Las actividades están a cargo de la División Seguridad Vial y Turismo de San Pedro, dependiente de la Dirección General de Seguridad Vial y Turismo de la Policía de Misiones y de la Unidad Regional XIV. La propuesta busca acercarse a los estudiantes mediante situaciones que forman parte de su vida cotidiana y generar un espacio donde puedan preguntar, compartir experiencias y comprender que una decisión aparentemente sencilla en la vía pública puede tener consecuencias irreversibles.

La oficial Débora Iglesias, jefa de la División Seguridad Vial y Turismo de San Pedro, explicó que uno de los principales objetivos es lograr que los adolescentes comprendan la dimensión de las decisiones que se toman al circular. “Tenemos que explicarles y mostrarles que cada decisión que tomamos en la vía pública puede tener consecuencias, y generar un espacio donde ellos puedan preguntar y expresarse sin sentirse juzgados ni avergonzados”, señaló.

Los encuentros se adaptan a las edades y realidades de los alumnos. Entre los principales contenidos se encuentran el uso correcto del casco para quienes circulan en motocicleta y del cinturón de seguridad para los ocupantes de automóviles, además del respeto de los límites de velocidad.

A estos puntos se suman dos factores que representan un riesgo al momento de conducir: el consumo de alcohol y la utilización del teléfono celular. La intención es que los estudiantes no incorporen estos conceptos únicamente como normas que deben respetarse, sino que puedan dimensionar por qué existen y qué consecuencias puede generar su incumplimiento.

En ese sentido, Iglesias remarcó que la seguridad vial no debería asociarse solamente con la posibilidad de recibir una multa. “La seguridad vial no se trata solamente de cumplir una norma para evitar una infracción. No es solamente la parte económica la que tiene que importar, sino, sobre todo, cuidar la vida”, sostuvo.

La reflexión apunta, además, al respeto hacia quienes comparten calles y rutas. Detrás de cada automóvil, motocicleta o bicicleta, así como de cada peatón, existe una persona y una familia. Por ello, una conducta imprudente puede afectar no solamente a quien la realiza, sino también a terceros. “Queremos que los chicos entiendan que cada decisión que tomamos al conducir implica una responsabilidad”, insistió la responsable de Seguridad Vial.

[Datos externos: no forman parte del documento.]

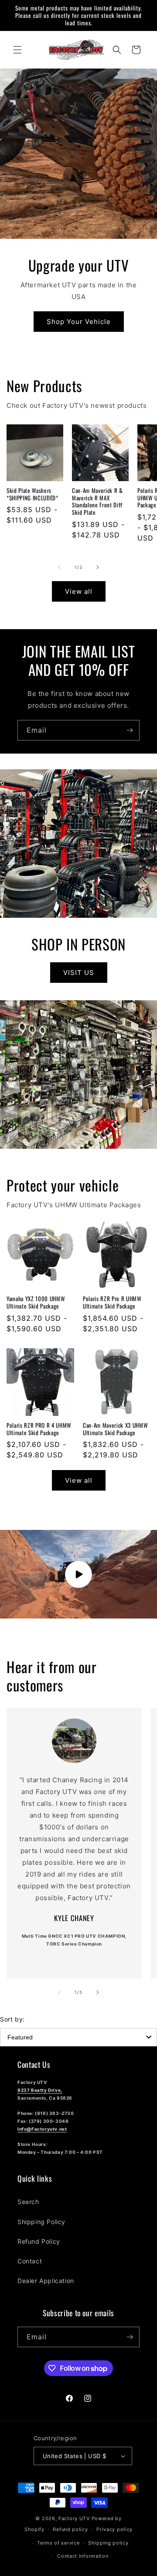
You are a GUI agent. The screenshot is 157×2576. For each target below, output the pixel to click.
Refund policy (70, 2529)
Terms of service (58, 2543)
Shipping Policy (41, 2221)
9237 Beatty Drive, (39, 2090)
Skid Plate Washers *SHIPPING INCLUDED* (32, 494)
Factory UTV (74, 2518)
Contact (29, 2261)
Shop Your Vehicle (79, 321)
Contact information (82, 2556)
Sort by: (12, 2019)
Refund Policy (38, 2241)
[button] (17, 49)
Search (28, 2201)
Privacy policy (114, 2529)
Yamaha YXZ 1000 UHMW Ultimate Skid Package (36, 1302)
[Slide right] (97, 567)
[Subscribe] (129, 730)
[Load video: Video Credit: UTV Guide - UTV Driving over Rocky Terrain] (78, 1574)
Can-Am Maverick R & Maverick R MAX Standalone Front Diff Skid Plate (97, 501)
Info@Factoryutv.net (42, 2129)
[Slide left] (59, 567)
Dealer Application (45, 2280)
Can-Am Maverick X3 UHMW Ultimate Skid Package (115, 1429)
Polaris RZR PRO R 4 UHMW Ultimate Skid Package (39, 1429)
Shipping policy (108, 2543)
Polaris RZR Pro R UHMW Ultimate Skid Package (112, 1302)
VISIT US (78, 972)
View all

Otro aspecto que se busca fortalecer es el rol de los estudiantes como multiplicadores. Aunque muchos todavía no conduzcan, conviven diariamente con situaciones relacionadas con el tránsito: viajan como acompañantes, observan las conductas de los adultos y, en numerosos casos, ya utilizan bicicletas o motocicletas.

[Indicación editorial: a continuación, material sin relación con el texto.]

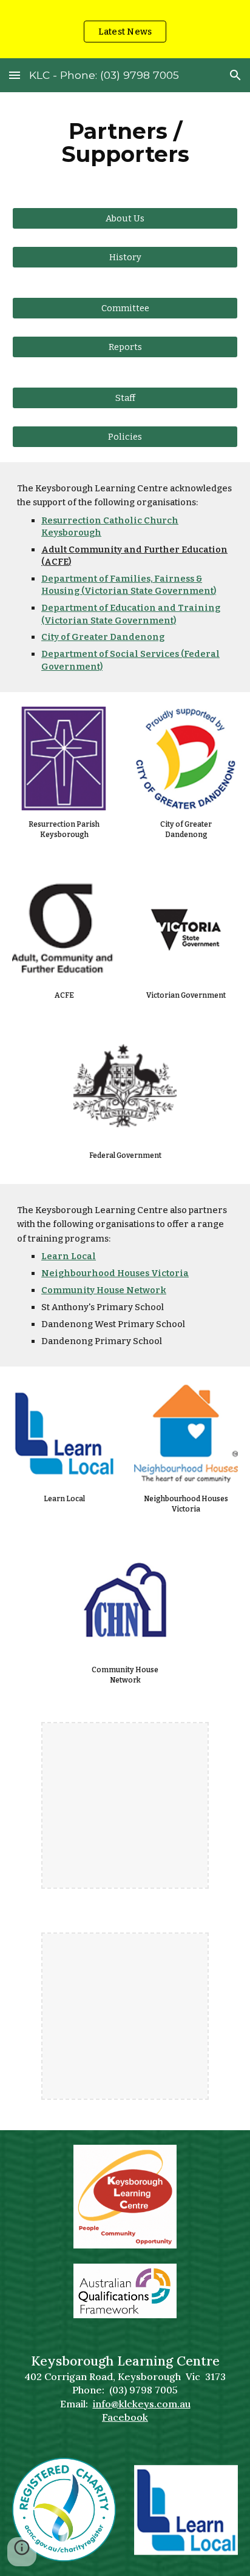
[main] (125, 142)
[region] (125, 29)
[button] (14, 75)
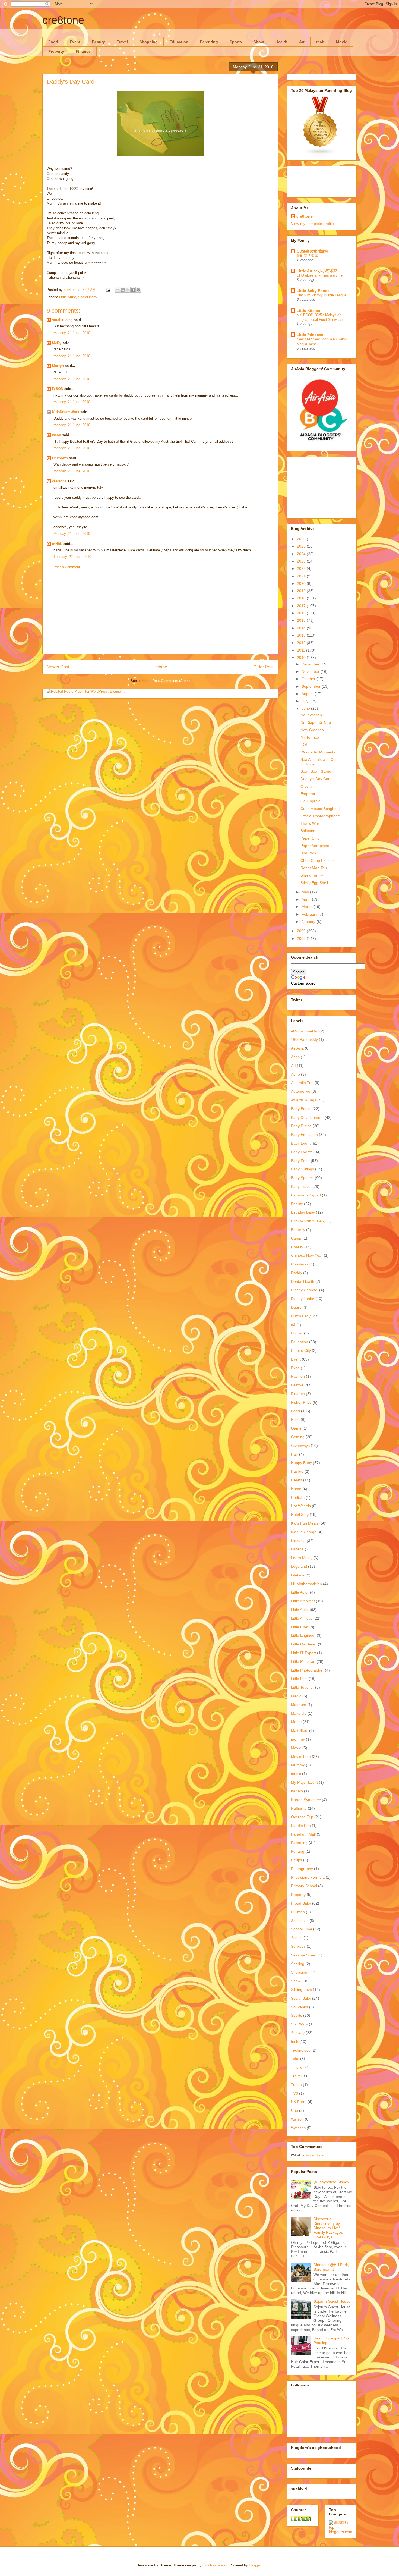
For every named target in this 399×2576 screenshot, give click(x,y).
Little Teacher (302, 1687)
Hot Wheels (301, 1506)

Durante las charlas, los alumnos participan con preguntas y relatan situaciones que observan tanto en sus familias como en la vía pública. Esa interacción permite abordar la seguridad vial desde ejemplos cercanos y no únicamente desde conceptos teóricos. “La idea es que ellos lleven un mensaje a sus casas y a todos sus conocidos, para generar conciencia y lograr que esto se multiplique”, explicó Iglesias.

Frente a cada siniestro vial se activa una extensa cadena de asistencia que involucra a policías, bomberos, personal sanitario y otros organismos del Estado. Parte del trabajo durante las charlas consiste precisamente en mostrarles a los estudiantes todo lo que ocurre después de un hecho que, en determinadas circunstancias, podría haberse evitado.

La apuesta, sin embargo, está puesta en actuar antes de llegar a esa instancia, mediante la prevención y la educación. Trabajar con jóvenes permite sembrar conocimientos que posteriormente pueden reflejarse en las calles y rutas. “Estos espacios son fundamentales para la educación vial y constituyen una herramienta de prevención. Si hoy logramos que un chico comprenda la importancia de respetar las normas, quizás mañana tengamos un conductor responsable”, concluyó.